En cosas así pienso en estas noches de sueños interrumpidos. Otras veces me da por hablar con la montaña, un diálogo silencioso como el de dos amigos que caminan juntos y en cuyo caminar sobran las palabras. Volver a la montaña es volver a ti mismo en lo que eres y en lo que fuiste, esos pedazos de vida que a veces se nos extravían en la memoria y que conviene rescatar en lo posible. Días atrás, por ejemplo, que salió hablando con un amigo por guasap cierta ocasión en que él había hecho la Integral de Gredos, una persona a la que no logro rescatar en mi memoria. Cuando comentando aquello, aumentamos la resolución del zoom, él nombró a Moisés Castaño y a Luis Bernardo Durán y a “otro” más cuyo nombre no recordaba, y además citaba el último vivac de la Integral al pie de los Hermanitos, terminé comprendiendo que aquel “otro” era yo mismo. Probablemente él formaba cordada con Luis Bernardo, mientras yo lo hacía con Moisés Castaño. Es posible que hayamos compartido la misma cuerda y sin embargo, ahí nos encontrábamos mandándonos guasaps como dos desconocidos que casualmente coinciden en un grupo. Así se comporta de vez en cuando la memoria.
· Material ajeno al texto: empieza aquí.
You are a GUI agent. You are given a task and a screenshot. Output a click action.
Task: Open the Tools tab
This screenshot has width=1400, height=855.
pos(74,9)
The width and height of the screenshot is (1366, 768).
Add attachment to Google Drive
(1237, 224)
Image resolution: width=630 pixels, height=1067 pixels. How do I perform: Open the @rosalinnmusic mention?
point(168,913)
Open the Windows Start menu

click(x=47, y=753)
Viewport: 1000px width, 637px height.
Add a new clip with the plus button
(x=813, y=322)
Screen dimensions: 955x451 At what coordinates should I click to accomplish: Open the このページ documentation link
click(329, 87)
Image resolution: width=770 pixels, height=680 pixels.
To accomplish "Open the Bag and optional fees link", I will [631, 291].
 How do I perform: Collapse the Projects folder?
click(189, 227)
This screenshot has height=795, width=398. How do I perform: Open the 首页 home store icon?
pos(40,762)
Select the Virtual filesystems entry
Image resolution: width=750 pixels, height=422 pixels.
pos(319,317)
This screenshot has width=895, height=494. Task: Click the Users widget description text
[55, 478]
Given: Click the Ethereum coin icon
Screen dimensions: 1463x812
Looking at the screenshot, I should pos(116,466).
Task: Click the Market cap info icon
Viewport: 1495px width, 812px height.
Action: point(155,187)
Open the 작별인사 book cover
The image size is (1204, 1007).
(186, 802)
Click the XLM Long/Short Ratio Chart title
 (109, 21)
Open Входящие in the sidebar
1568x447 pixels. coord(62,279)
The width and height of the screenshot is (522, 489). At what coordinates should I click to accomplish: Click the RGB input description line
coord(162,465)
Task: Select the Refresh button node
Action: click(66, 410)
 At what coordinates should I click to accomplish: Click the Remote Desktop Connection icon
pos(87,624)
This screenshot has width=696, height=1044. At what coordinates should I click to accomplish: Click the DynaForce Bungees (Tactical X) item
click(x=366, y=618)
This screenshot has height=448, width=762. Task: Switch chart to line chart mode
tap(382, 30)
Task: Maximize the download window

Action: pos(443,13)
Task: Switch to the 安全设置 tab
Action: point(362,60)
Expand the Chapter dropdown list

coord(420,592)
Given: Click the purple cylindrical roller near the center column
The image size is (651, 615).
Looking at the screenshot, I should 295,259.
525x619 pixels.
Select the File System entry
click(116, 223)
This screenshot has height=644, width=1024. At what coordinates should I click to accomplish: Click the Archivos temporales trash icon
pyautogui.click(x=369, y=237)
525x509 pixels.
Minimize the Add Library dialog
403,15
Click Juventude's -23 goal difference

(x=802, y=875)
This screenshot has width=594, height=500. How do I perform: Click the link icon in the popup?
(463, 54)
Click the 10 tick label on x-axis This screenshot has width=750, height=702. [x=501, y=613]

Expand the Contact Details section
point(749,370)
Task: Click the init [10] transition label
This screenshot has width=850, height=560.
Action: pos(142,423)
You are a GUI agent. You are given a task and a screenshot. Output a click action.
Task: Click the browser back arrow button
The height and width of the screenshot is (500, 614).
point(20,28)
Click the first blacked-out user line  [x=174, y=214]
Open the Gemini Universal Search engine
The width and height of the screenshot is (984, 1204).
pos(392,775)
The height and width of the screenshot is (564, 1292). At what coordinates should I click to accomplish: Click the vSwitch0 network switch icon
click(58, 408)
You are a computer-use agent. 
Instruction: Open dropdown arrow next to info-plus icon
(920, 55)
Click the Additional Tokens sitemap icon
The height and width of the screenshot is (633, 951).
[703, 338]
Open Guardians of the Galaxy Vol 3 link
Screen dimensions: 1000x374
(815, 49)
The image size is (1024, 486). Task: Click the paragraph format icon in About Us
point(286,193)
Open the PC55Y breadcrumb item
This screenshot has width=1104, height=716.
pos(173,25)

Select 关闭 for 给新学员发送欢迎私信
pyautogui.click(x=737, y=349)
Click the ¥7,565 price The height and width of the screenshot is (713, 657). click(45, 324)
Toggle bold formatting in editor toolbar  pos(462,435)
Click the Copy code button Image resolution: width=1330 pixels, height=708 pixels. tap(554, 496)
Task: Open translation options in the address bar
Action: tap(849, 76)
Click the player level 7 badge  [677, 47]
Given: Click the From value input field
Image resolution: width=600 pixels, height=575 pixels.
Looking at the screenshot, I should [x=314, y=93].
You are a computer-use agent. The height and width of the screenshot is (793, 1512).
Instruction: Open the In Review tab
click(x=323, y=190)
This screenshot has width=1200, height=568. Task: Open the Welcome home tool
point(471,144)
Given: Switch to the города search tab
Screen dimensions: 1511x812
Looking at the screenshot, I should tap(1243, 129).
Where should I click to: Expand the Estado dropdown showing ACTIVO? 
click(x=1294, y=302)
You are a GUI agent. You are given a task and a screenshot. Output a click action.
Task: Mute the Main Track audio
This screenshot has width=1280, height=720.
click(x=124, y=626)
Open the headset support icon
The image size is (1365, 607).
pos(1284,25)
Las noches en vela traen regalos de este tipo. Los males del mundo que vivimos en este momento desaparecen y de repente te encuentras con pequeños rincones del pasado que salen poco a poco de los resquicios del insomnio.

Y entre unas cosas y otra en el cielo han empezado a aparecer las primeras débiles luces del alba. Las nubes cabalgan sobre la Maliciosa y amagan con engullirme y cubrir de nuevo la cima de Peña Águila. Las brasas del horizonte se encienden ahora a la derecha de la Maliciosa y las masas de nubes se hunden en el valle de La Dehesilla tras atravesar el puerto de la Fuenfría.

Mi saco está cubierto de una gruesa capa de escarcha. Las nubes trotan a mis pies mientras el alba intenta brotar como una flor sobre las faldas de la Maliciosa. Visto el espectáculo vuelvo a quedar profundamente dormido hasta que el sol viene a pegarme de lleno en el rostro. Hora de desayunar, recoger y a paso tranquilo, como quien quiere disfrutar a fondo de la mañana, descender la montaña camino de casa.

 

 

 

 

 

 

 

 

 

 

 


Por el Sur



Alicante, 10 de enero de 2025

Nervios. Muchos. El mar a nuestros pies, azul, el mar, la mar, el mar de Julio Villar que con los ojos cerrados visualicé siempre como una promesa imposible, el mar a cuyas orillas he caminado durante tantos meses, cabo San Vicente, Finisterre, cap de Creus, el Mediterráneo de Serrat y del horror de sus náufragos de nuestros días, el mar en cuyas playas y acantilados pernocté arrobado por el sonajero de sus olas, por la bestia despierta de sus olas allá en el norte. El Mar, mon amour; la montaña, mon amour, cuyos pies venían hoy a besar el vaivén tranquilo de las aguas mientras mi cuerpo colgaba como una araña suspendido por una cuerda color sangre. Benditos amigos que me invitaron a esta fiesta de mar y roca donde dos amores tan profundamente enquistados en mí  confluyeron. Gracias. Gracias, amigos, Bruno, Jose, Toti.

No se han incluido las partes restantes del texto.